There's a film clip I saw of one of my favorite records of his, a live concert from 1971 Paris, called Love, Power, Peace, and there's a moment at the beginning of the concert where the band shifts from one groove to another groove that is very loosely, maybe metrically associated, but it's basically a tape splice. It sounds like it's maybe an edited record, but it's done in real time by the band, and the cue for the change, I watched it over and over to figure what he was doing to cue, and it looks like he's just shaking his head, maybe moving his arm a little bit, but it's clear that's the cue. And everybody in the band makes it. It's like he hides these gestures so that audience will be completely blown away by these shifts the band could make, even though they aware of what they were look for. The kind of theatre involved with him is pretty powerful.

AAJ: It's like he's playing the band.

KV: Exactly.

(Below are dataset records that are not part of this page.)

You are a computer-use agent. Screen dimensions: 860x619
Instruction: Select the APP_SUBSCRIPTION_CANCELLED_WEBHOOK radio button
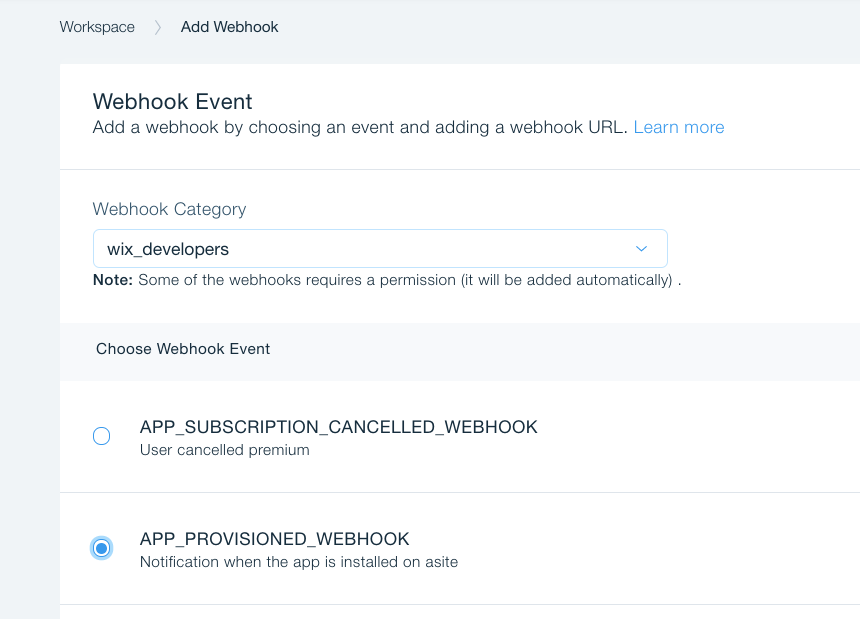101,436
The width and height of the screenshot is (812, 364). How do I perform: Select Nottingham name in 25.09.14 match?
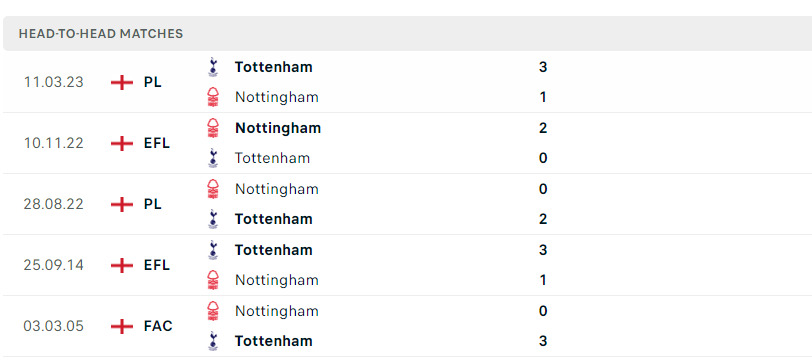[277, 280]
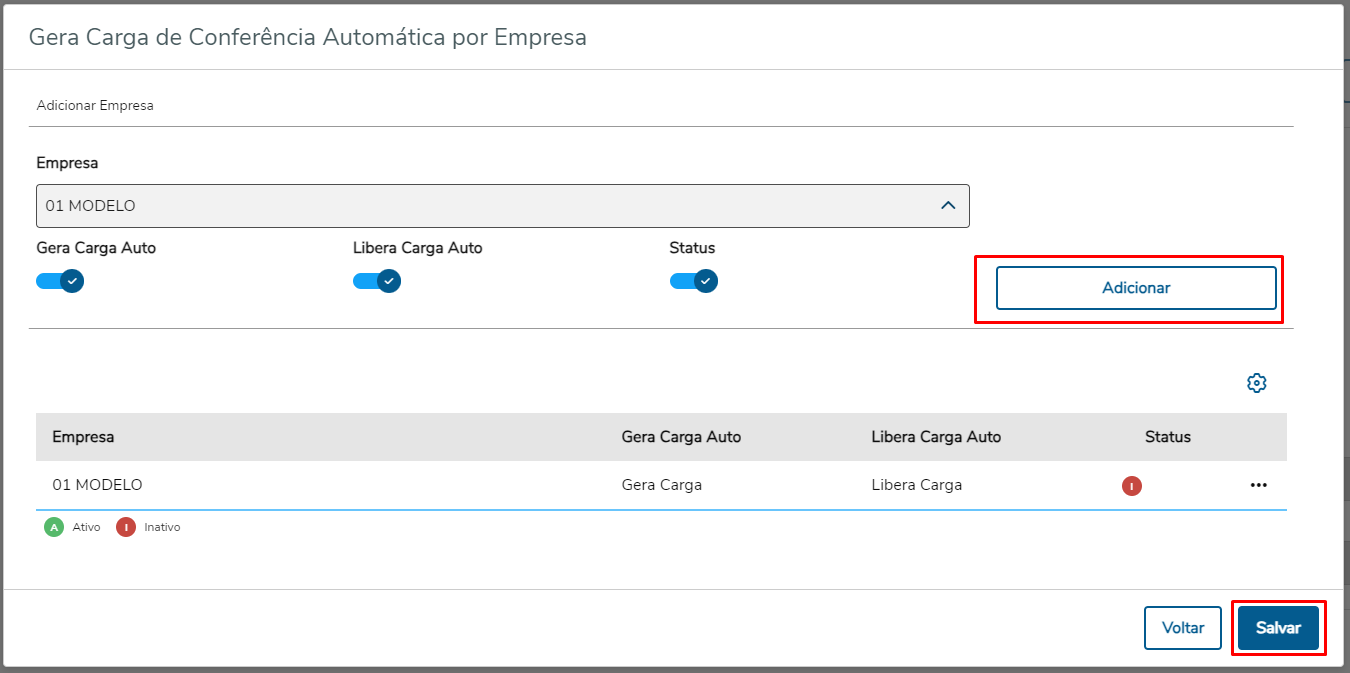
Task: Click the red Inativo legend icon
Action: coord(125,527)
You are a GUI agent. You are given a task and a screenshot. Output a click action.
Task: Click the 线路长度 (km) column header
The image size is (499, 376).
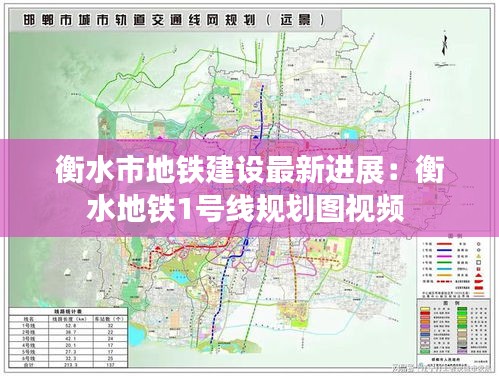(x=70, y=319)
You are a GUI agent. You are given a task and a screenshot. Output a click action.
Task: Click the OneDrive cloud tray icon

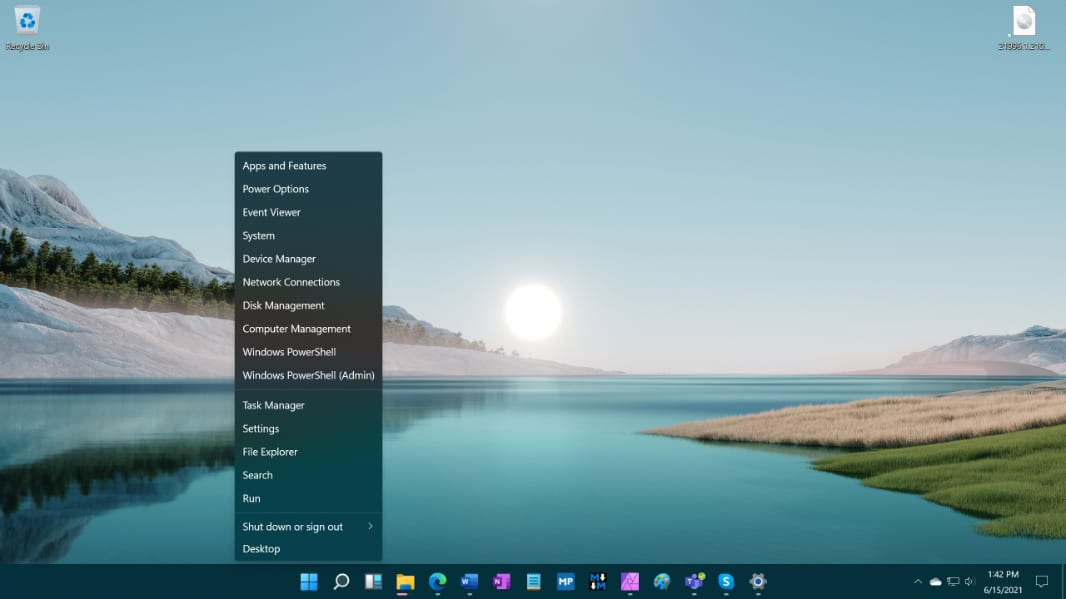tap(936, 581)
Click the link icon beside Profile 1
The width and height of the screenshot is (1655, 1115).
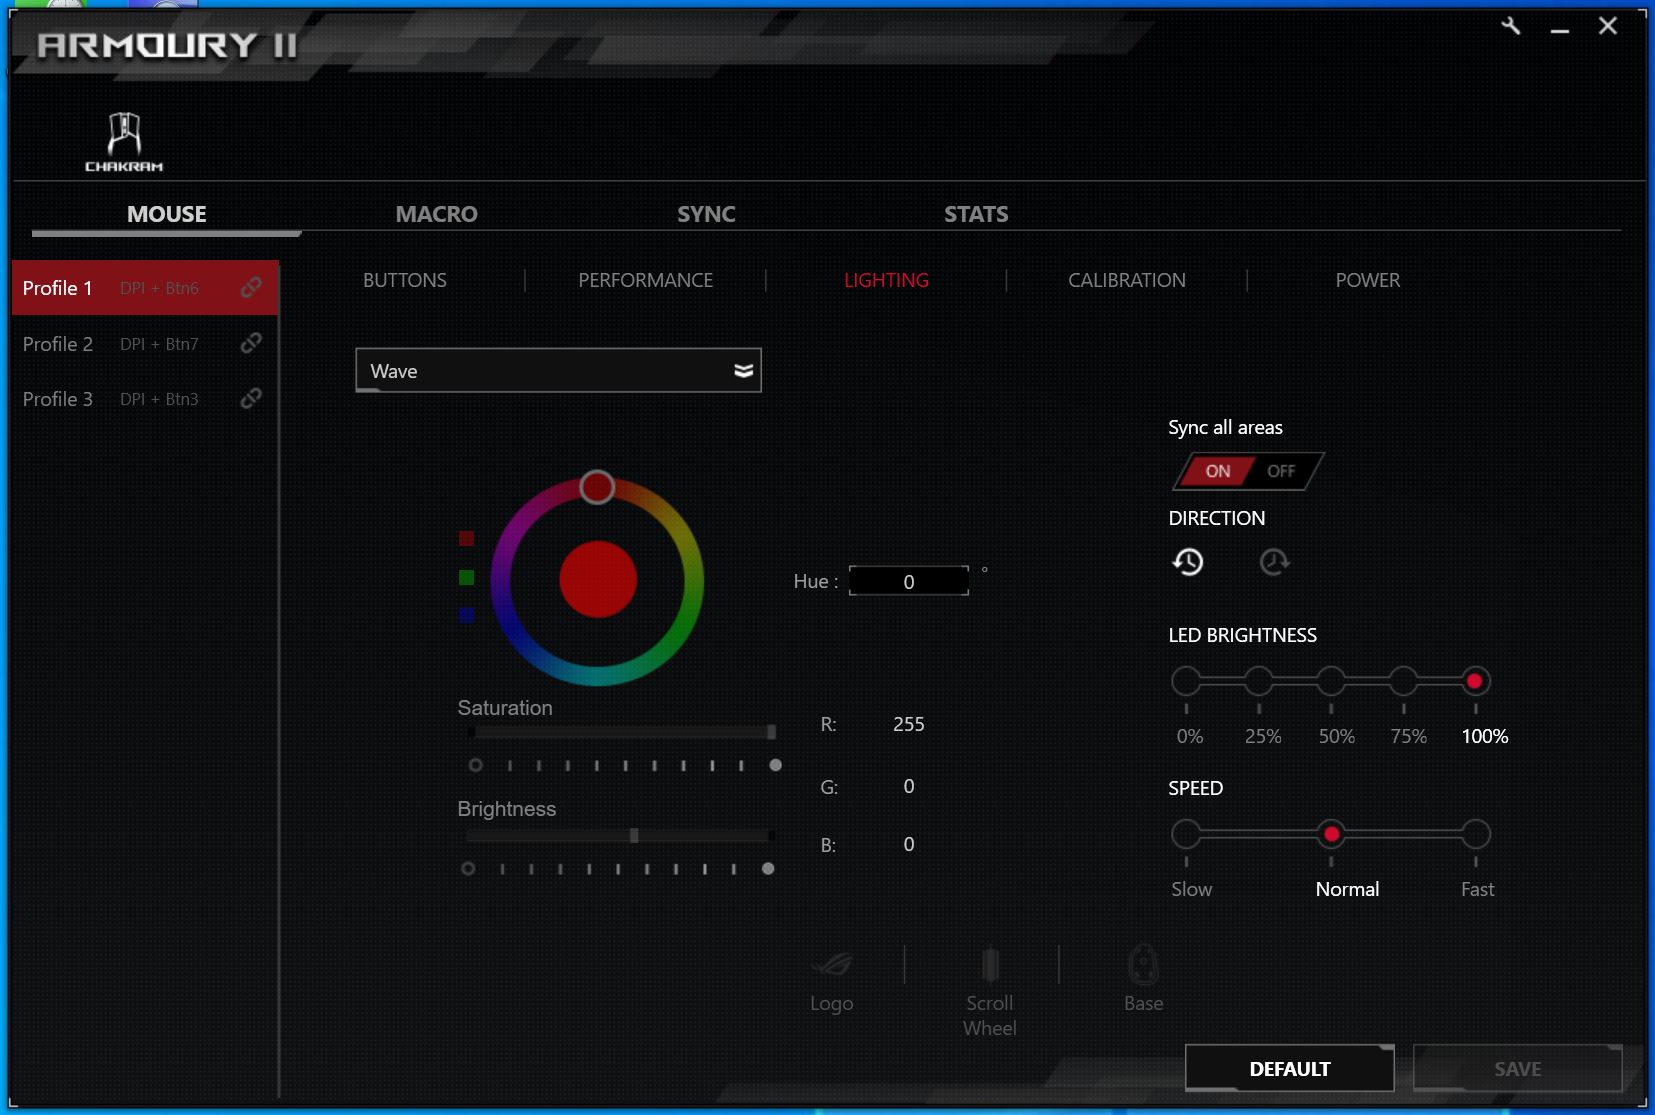pyautogui.click(x=251, y=288)
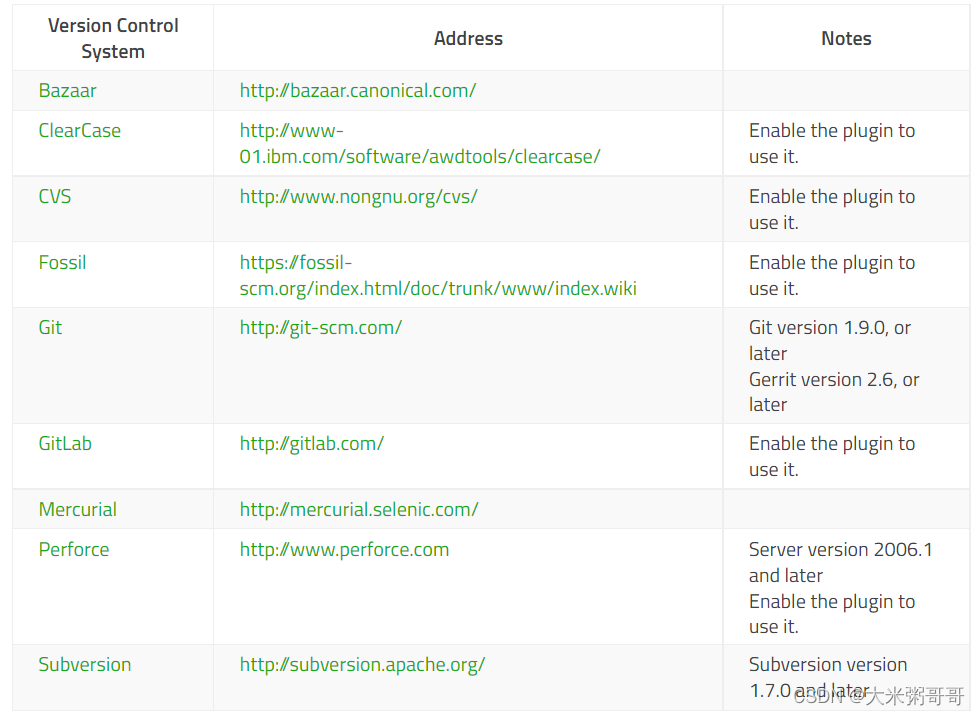This screenshot has height=715, width=980.
Task: Open the gitlab.com address link
Action: (x=311, y=443)
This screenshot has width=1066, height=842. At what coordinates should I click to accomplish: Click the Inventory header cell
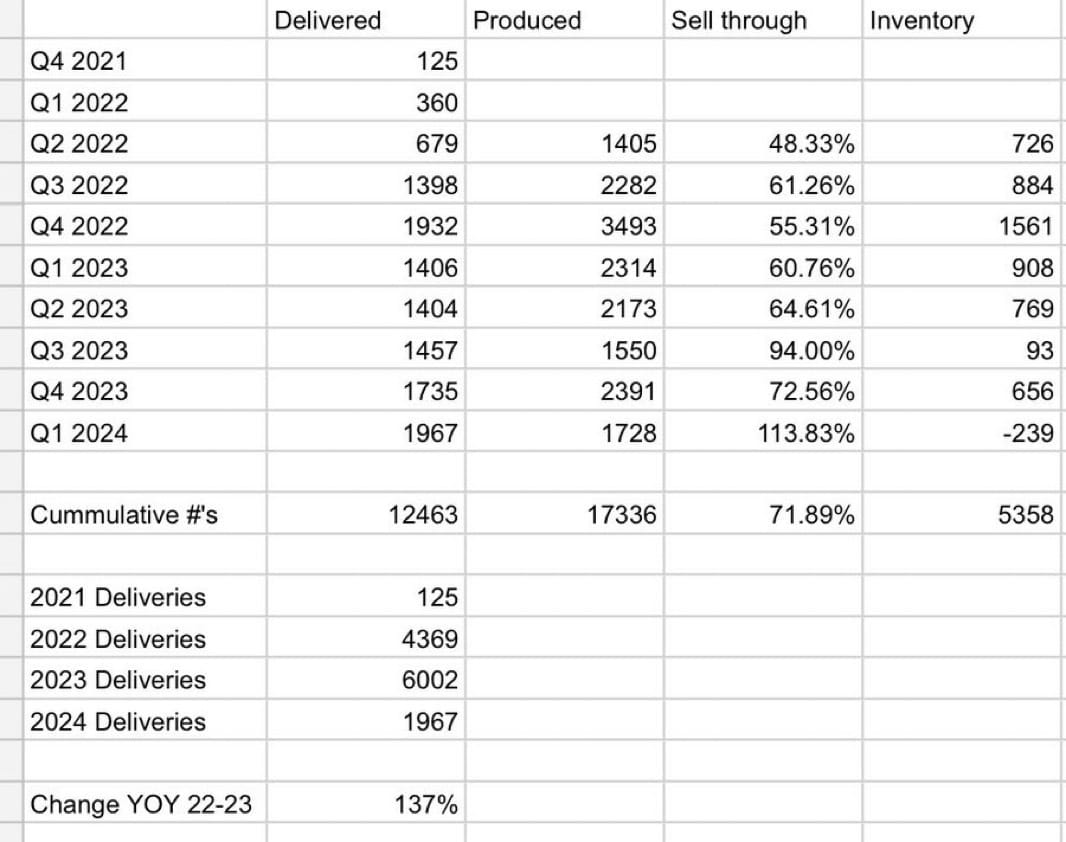click(x=964, y=20)
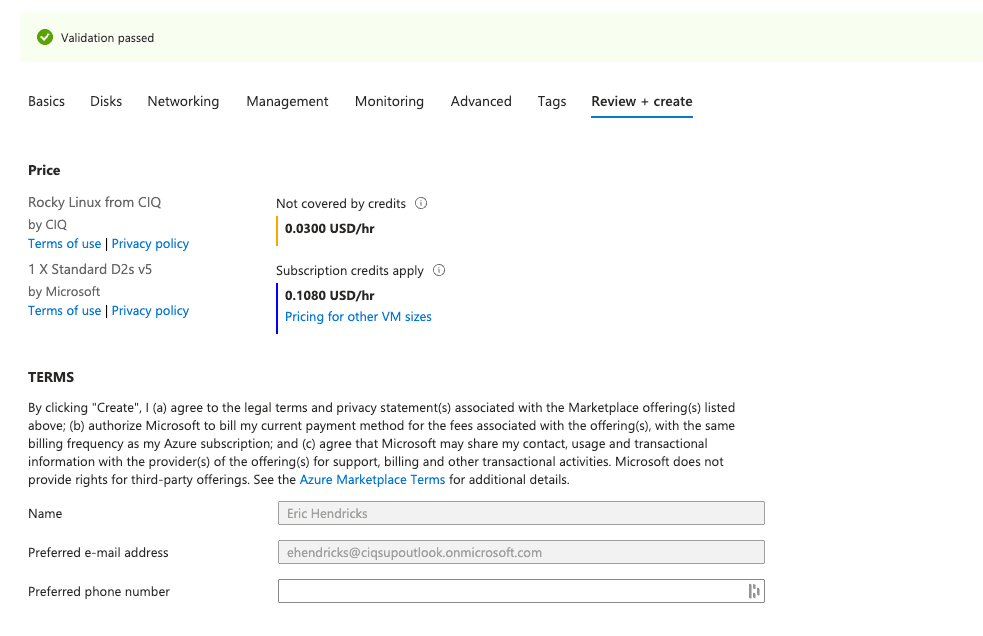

It is an unbelievably disciplined and very focused, structured set of principles they're working with, and one of things I find so interesting about that Love, Power, Peace album, with Bootsy Collins, Catfish Collins, and a whole crew of people he fired right after that. It's the one time I heard the band take over. The band is so burning, James Brown is still directing it, but there's a point at the beginning of the concert where he yells out, "Hang on! It's like it's for himself, because the band is pile-driving. Bootsy looks like he's twelve years old playing this monstrous bass.

AAJ: Also on Alchemia are a couple of Rahsaan Roland Kirk suites. Big Kirk fan?

KV: Yes. I think it's interesting he had so much impact on the scene in the '70s, he was very very present. I think for whatever set of reasons when people talk about jazz histories, he just doesn't get mentioned as much as some other people. For me, in my own personal interest in styles of music and interfacing those different styles, he was doing stuff with soul music, funk, popular music, and integrating it into his own set of ideas thirty years ago. I think there's a lot for us to learn and explore. So, the arrangements I did of his music were a way to go directly to the source of that, to look at it and try to learn from it. But I think he's an amazing musician and an incredible composer. Some of his pieces are just incredible.

AAJ: People didn't take him seriously.

KV: I think you're right. You've got this problem where, ok he can do this thing where can circular breathe, he plays multiple instruments, he's almost like a Vaudeville character with the novelty of it. But he was also a real performer, in the sense of drama and theatre, which is a little different from your standard jazz performer who's more straight laced than Rahsaan Roland Kirk was. I think that's part of the problem with the things getting analyzed or considered.

Same problem happened to Sun Ra, even though Sun Ra gets talked about a lot more, I think there's a lot more people familiar with his music these days, or pursue his music these days in terms of listening to it. But if you look at the materials, there's no question Sun Ra was a great composer, great instrumentalist, great band leader, among all the other things he was doing. The whole sensibility about outer space, Saturn and all that stuff, which is part of the mythology around him, sometimes gets in the way of understanding what his music's about.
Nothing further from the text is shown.